# The Correct Hinges



## tjbisme (May 25, 2017)

I'm wondering if someone can point me in the right direction for some hinges to finish a bench. The bench has been built into the wall and we added a spacing piece on top where the lid sits, so when the lid is opened all the way, it can rest against the wall. What would be the best type of hinges to use for this setup? Essentially the lid will meet up edge to edge with the spacing board. We'd also like to have the lid be soft closing so it doesn't come slamming down.

Any recommendations on what the best route would be will be much appreciated.

Thank You,
Trevor


----------



## DS (Oct 10, 2011)

Usually, I would use a piano hinge and a lid stay.


----------



## Dmitriy_S (Jun 7, 2018)

Invisible hinge + lid stay.

https://www.soss.com/invisible-hinge.html


----------



## tjbisme (May 25, 2017)

I think the piano hinge with lid stay might be the ticket. However, I believe we want to keep the hinge hidden.
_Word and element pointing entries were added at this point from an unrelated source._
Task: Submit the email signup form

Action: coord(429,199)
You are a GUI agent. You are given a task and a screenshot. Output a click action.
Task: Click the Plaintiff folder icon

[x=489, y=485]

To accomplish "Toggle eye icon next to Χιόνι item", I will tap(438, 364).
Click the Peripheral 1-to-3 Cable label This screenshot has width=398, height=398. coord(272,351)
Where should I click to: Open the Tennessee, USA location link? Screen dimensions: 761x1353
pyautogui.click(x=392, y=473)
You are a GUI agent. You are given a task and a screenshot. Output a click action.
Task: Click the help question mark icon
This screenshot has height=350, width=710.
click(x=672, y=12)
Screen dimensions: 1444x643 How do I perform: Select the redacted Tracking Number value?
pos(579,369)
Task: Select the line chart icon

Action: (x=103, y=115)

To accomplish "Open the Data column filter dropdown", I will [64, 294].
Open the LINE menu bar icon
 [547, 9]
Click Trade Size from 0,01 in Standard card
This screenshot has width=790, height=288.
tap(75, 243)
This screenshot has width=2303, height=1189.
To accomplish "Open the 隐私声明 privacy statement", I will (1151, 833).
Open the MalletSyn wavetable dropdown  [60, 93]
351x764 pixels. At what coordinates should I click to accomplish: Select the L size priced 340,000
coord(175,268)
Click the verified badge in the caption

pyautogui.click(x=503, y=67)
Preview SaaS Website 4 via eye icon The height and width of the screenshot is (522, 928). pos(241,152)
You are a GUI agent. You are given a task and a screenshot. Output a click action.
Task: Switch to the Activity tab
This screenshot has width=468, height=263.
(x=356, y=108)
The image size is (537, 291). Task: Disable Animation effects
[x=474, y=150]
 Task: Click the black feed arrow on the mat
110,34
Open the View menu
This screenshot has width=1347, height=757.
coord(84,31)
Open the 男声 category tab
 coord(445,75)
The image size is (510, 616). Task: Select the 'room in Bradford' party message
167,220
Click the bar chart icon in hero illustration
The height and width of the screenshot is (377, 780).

The piano hinge spine would be sticking up through the joined edges.

I don't think the hidden hinges would work because of the two boards would be joined together, along the edge.

Thank you,
Trevor


----------



## oldnovice (Mar 7, 2009)

The piano hinge is an easy solution while the SOSS hinge is more difficult to install it is, in my opinion, more elegant.


----------



## DS (Oct 10, 2011)

If you wanted to use a 35mm European concealed hinge, you could use a blind corner hinge. 
You would just need to be sure the lid is supported by something other than the hinge when it is closed. (25lbs per pair is the load limit)


----------



## jdh122 (Sep 8, 2010)

A hinge like this one? 
http://www.leevalley.com/us/Hardware/page.aspx?p=40647&cat=3,41427


----------